Here's a snippet of my grammar:
my_list returns [IEvaluator e]
: { $e = new MyListEvaluator(); }
'$'
LPAREN
op=my_ident+ {
/* want to do something here for each 'my_ident'. */
/* the following seems to see only the 'A3' my_ident */
$e.Add($op.e);
}
RPAREN
;
my_ident returns [IEvaluator e]
: IDENT { $e = new MyIdentEvaluator($IDENT.text); }
;
I think my_ident is defined correctly, because I can see the three MyIdentEvaluators getting created as expected for my input string, but only the last my_ident ever gets added to the list (A3 in my example input).
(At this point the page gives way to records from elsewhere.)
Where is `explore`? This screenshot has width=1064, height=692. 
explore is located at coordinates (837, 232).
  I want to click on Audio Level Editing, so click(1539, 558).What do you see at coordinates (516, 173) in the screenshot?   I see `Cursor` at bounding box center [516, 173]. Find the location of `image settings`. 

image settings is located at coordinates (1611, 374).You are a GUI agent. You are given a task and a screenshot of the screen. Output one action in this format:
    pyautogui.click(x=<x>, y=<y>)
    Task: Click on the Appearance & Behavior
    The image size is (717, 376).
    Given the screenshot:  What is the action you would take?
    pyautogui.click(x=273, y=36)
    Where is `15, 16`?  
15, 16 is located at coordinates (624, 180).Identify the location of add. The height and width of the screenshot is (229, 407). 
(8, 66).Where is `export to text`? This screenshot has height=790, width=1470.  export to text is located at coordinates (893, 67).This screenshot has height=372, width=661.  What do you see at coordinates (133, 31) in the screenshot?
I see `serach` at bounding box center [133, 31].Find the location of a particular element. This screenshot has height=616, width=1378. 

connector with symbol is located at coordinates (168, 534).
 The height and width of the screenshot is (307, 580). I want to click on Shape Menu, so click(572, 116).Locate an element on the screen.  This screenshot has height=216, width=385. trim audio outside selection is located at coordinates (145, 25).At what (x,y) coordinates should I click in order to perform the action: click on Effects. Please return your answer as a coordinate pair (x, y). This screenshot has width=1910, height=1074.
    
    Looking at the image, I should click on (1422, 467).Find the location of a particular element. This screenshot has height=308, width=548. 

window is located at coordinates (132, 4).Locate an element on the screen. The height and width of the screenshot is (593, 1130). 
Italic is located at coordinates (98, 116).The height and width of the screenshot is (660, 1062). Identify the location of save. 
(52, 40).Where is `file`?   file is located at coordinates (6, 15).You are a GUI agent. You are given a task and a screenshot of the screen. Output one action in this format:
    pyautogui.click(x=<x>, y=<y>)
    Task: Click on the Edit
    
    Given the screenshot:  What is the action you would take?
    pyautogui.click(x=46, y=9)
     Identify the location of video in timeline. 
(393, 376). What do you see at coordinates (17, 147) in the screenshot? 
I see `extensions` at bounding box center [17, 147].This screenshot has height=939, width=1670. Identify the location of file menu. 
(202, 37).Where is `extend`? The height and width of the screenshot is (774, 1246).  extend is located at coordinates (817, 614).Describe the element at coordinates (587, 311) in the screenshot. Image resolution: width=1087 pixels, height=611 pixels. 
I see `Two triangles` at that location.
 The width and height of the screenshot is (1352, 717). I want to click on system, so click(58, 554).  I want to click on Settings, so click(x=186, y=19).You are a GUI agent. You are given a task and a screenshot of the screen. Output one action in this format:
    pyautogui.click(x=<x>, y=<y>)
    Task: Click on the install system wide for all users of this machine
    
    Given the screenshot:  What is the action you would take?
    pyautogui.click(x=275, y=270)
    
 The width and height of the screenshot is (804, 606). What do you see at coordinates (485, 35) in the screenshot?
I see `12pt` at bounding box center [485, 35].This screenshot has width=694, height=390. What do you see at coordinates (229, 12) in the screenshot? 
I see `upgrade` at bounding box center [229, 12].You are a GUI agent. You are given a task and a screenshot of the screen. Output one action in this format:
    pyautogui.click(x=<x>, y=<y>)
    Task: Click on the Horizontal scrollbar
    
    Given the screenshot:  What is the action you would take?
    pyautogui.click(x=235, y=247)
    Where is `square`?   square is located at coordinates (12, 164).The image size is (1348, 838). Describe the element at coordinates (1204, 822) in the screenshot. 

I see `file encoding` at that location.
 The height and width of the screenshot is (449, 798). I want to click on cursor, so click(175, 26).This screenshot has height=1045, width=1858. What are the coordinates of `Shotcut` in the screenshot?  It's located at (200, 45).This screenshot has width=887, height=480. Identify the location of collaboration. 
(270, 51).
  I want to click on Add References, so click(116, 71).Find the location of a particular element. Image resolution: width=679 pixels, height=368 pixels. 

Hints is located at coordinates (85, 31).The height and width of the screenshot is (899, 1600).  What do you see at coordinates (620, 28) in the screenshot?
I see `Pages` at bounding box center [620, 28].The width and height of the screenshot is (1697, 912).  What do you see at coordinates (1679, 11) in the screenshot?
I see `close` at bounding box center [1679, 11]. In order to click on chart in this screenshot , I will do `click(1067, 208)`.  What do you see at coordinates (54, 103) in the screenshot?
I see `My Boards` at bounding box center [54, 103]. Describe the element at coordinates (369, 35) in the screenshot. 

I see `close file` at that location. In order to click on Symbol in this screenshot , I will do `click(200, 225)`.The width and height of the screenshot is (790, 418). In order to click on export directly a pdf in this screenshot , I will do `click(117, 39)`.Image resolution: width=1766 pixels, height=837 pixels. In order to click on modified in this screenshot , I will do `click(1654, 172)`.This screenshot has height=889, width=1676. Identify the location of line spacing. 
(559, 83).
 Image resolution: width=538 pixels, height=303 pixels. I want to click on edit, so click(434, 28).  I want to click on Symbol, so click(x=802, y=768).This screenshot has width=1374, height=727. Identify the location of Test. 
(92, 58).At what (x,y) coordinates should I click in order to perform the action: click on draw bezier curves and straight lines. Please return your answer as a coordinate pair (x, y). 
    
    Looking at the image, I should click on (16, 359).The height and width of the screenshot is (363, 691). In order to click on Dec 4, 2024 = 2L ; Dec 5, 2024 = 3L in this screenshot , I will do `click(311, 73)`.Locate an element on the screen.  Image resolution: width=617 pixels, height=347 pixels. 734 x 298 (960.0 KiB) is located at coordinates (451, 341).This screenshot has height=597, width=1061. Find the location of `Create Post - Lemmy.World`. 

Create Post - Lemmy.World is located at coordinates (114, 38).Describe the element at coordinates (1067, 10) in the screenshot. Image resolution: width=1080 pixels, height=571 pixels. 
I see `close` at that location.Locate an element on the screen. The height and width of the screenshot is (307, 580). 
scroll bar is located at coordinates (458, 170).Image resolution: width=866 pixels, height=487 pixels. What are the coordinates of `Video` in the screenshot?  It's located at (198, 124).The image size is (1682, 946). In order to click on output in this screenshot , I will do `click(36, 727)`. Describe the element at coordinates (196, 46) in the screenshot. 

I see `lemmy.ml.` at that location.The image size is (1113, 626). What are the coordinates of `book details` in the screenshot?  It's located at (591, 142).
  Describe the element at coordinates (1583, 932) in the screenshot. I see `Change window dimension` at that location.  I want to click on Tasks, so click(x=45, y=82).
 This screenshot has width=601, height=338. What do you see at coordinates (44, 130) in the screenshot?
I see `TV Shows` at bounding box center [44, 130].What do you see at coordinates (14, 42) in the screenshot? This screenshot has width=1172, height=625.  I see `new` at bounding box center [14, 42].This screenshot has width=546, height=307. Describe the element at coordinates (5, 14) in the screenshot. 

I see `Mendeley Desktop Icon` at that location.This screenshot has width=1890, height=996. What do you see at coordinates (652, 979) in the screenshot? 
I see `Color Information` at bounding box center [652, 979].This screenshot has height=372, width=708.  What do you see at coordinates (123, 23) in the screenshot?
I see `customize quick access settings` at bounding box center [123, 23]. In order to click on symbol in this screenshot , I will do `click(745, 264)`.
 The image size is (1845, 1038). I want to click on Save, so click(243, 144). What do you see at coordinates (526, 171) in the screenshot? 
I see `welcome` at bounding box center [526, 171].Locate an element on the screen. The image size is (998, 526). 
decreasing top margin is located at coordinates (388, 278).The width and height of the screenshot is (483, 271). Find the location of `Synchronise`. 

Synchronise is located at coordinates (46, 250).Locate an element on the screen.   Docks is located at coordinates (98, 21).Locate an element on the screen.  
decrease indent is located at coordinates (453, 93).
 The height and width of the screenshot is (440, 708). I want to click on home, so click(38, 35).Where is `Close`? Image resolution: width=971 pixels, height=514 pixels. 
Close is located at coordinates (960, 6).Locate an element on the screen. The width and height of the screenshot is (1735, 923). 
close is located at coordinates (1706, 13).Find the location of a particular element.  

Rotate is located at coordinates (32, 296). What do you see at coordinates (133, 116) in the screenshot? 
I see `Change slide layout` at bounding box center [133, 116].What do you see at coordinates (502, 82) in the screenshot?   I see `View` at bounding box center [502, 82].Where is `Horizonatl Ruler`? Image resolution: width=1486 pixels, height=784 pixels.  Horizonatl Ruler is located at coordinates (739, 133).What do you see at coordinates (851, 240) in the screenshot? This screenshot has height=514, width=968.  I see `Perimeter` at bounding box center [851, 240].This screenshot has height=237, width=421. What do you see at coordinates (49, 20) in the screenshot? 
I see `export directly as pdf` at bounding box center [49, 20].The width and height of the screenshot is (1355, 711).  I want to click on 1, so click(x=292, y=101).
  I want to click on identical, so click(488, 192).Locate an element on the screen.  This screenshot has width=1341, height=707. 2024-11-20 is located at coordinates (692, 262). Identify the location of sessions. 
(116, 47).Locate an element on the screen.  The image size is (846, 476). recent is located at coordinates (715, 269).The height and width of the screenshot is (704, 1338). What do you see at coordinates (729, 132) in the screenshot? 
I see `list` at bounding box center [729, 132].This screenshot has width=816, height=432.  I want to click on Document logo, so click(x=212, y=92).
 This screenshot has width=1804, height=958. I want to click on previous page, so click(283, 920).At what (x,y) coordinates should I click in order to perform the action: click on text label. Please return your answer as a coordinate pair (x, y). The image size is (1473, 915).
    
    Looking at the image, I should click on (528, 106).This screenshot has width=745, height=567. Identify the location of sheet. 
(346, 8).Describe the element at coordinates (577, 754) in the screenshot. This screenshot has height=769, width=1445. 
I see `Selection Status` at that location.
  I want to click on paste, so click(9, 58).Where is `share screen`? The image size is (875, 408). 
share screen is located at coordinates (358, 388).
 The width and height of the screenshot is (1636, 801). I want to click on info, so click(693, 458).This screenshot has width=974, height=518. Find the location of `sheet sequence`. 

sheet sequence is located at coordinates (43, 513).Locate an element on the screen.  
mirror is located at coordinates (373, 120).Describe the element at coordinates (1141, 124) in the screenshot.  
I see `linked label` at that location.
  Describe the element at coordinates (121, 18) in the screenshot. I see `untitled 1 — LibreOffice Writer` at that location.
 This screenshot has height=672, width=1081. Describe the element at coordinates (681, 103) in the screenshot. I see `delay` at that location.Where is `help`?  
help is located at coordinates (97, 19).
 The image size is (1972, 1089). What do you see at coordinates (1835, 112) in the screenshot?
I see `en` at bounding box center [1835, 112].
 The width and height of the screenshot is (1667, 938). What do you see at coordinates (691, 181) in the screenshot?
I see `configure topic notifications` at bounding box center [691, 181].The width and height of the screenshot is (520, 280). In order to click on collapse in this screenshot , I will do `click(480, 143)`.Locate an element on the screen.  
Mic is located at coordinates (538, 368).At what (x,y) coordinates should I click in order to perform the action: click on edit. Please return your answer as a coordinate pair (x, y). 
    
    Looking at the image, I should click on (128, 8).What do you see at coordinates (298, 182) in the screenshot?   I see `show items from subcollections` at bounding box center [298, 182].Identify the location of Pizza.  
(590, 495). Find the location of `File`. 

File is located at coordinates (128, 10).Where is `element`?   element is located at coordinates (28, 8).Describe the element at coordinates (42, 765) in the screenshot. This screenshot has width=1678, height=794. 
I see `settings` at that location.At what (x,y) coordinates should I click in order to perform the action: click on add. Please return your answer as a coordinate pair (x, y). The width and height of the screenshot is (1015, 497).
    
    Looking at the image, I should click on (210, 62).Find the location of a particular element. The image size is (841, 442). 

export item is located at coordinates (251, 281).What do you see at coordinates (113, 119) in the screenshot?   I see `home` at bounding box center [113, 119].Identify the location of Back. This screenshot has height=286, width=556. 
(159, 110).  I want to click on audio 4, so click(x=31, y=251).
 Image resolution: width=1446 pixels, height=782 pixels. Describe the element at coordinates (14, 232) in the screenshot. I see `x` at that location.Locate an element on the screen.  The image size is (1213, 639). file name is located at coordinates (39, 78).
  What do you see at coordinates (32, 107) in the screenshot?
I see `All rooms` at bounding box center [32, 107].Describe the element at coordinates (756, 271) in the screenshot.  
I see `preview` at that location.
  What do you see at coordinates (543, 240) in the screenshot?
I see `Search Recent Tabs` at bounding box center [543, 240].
How can I best treat each of these elements independently, either through a grammar change or a parser action change?
It also occurred to me that my vocabulary for these concepts is not what it should be, so if it looks like I'm misusing a term, I probably am.
EDIT in response to Wayne's comment:
I tried to use op+=my_ident+. In that case, the $op in my action becomes an IList (in C#) that contains Antlr.Runtime.Tree.CommonTree instances. It does give me one entry per matched token in $op, so I see my three matches, but I don't have the MyIdentEvaluator instances that I really want. I was hoping I could then find a rule attribute in the ANTLR docs that might help with this, but nothing seemed to help me get rid of this IList.
Result...
Based on chollida's answer, I ended up with this which works well:
my_list returns [IEvaluator e]
: { $e = new MyListEvaluator(); }
'$'
LPAREN
(op=my_ident { $e.Add($op.e); } )+
RPAREN
;
The Add method gets called for each match of my_ident.